- WHAT TO DO
From the entries below, count the lines holding the word "computer" and give nothing but the number.

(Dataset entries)

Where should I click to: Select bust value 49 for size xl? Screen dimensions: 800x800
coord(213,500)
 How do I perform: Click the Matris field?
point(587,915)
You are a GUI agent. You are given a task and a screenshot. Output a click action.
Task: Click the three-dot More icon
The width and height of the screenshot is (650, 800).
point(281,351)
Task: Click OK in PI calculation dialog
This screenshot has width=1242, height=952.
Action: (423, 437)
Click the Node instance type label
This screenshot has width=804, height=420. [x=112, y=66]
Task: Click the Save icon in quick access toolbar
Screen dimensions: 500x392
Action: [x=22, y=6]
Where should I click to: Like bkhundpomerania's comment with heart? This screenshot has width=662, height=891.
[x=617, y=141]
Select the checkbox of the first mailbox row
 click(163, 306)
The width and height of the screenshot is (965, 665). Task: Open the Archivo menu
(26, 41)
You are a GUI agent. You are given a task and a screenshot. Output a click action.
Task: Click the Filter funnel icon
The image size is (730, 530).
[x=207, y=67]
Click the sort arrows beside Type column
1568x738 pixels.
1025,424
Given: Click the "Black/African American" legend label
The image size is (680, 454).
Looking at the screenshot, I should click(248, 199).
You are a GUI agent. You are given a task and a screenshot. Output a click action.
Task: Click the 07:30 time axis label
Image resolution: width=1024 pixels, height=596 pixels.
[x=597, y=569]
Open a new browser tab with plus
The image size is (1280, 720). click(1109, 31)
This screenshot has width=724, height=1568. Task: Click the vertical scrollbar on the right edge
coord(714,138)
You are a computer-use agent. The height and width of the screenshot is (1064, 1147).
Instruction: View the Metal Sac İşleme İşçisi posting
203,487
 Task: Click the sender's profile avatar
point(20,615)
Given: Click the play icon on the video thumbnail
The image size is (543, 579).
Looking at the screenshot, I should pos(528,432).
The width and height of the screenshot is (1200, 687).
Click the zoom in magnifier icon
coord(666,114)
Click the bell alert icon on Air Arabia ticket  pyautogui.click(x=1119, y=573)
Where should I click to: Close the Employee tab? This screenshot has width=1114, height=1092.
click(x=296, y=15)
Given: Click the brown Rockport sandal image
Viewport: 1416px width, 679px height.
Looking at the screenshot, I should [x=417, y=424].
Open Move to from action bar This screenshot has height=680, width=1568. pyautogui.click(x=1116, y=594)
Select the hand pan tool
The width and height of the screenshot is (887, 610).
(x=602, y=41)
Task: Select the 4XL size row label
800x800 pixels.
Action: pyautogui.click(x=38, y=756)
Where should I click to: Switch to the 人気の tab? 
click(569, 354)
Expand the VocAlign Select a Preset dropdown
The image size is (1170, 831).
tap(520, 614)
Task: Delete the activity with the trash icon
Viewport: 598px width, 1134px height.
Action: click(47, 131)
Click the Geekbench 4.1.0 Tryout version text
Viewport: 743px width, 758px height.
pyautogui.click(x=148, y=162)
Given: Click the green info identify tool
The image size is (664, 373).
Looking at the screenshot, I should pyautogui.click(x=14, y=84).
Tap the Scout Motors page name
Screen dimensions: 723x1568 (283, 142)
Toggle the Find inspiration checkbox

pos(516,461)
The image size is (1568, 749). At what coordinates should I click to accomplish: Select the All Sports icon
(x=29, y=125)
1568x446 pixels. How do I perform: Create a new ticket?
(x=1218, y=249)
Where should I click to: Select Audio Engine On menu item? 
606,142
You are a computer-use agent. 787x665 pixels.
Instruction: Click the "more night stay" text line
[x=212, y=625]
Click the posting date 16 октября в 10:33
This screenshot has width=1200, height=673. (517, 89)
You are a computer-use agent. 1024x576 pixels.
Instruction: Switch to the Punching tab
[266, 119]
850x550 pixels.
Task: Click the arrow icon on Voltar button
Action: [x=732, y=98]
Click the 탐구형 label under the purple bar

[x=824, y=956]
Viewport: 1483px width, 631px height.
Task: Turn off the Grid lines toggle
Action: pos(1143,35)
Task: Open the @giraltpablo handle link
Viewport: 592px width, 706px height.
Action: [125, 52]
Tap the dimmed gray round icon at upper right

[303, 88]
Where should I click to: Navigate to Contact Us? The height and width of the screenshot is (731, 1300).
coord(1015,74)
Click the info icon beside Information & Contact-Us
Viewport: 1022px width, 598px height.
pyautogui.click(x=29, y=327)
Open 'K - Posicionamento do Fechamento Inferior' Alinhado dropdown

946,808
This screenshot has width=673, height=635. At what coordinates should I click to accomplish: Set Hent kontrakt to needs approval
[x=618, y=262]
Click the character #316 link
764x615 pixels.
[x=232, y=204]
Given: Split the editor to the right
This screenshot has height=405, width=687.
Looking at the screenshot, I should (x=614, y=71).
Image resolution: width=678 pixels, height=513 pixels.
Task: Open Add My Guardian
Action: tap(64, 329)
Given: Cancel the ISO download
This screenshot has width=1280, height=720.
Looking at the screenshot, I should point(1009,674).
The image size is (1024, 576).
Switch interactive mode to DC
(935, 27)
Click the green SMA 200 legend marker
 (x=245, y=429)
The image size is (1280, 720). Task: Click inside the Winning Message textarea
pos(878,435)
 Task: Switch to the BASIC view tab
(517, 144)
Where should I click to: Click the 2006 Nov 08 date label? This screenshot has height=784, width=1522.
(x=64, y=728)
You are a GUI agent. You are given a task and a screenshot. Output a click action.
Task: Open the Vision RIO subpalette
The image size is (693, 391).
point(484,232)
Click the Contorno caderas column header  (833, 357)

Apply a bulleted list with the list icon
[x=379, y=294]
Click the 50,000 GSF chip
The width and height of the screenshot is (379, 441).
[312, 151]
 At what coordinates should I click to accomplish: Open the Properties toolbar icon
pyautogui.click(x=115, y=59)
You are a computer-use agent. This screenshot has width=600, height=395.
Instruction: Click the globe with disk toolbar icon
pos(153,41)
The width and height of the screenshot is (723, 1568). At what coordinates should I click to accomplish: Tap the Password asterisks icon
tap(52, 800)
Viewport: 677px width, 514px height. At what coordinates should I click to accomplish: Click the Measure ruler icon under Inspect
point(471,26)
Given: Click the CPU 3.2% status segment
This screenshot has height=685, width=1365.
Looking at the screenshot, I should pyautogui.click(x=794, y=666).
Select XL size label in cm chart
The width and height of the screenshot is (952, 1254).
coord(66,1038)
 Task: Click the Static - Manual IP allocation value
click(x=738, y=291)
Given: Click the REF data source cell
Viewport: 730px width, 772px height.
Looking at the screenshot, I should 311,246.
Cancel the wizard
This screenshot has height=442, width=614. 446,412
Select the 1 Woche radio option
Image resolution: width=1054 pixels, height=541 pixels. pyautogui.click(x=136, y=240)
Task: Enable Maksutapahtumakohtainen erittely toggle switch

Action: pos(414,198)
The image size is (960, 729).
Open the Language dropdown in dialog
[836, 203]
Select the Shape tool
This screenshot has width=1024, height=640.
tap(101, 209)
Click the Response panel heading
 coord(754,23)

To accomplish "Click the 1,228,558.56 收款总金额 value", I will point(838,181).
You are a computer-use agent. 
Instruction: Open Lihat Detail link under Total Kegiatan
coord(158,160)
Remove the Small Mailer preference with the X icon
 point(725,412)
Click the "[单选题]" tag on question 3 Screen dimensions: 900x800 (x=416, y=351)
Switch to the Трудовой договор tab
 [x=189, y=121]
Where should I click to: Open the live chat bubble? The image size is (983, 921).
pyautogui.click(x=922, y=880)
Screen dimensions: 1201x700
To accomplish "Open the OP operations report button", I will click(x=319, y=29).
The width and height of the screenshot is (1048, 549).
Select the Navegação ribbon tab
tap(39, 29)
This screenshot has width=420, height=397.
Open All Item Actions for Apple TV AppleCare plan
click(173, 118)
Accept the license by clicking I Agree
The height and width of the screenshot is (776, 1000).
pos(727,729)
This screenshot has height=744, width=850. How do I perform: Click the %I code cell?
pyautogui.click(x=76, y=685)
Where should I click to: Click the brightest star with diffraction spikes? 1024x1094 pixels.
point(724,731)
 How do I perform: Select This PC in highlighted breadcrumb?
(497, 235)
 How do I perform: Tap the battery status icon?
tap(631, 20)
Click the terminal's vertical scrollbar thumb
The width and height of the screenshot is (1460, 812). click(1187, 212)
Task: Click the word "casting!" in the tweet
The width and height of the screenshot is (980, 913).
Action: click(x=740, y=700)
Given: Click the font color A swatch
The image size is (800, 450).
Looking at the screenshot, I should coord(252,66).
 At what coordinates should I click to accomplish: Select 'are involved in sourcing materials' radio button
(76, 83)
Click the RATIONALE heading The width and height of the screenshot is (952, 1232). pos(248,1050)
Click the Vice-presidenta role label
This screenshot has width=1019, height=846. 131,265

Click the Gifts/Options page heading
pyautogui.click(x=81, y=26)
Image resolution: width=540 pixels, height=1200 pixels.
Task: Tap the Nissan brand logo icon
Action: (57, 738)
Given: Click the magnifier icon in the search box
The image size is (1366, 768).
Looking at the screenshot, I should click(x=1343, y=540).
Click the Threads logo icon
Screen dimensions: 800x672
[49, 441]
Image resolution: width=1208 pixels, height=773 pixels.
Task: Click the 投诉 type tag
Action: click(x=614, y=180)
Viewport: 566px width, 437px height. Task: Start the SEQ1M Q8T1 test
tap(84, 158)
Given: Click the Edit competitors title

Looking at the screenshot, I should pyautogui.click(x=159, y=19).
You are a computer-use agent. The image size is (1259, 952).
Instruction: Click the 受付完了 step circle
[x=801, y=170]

- TASK RESULT
6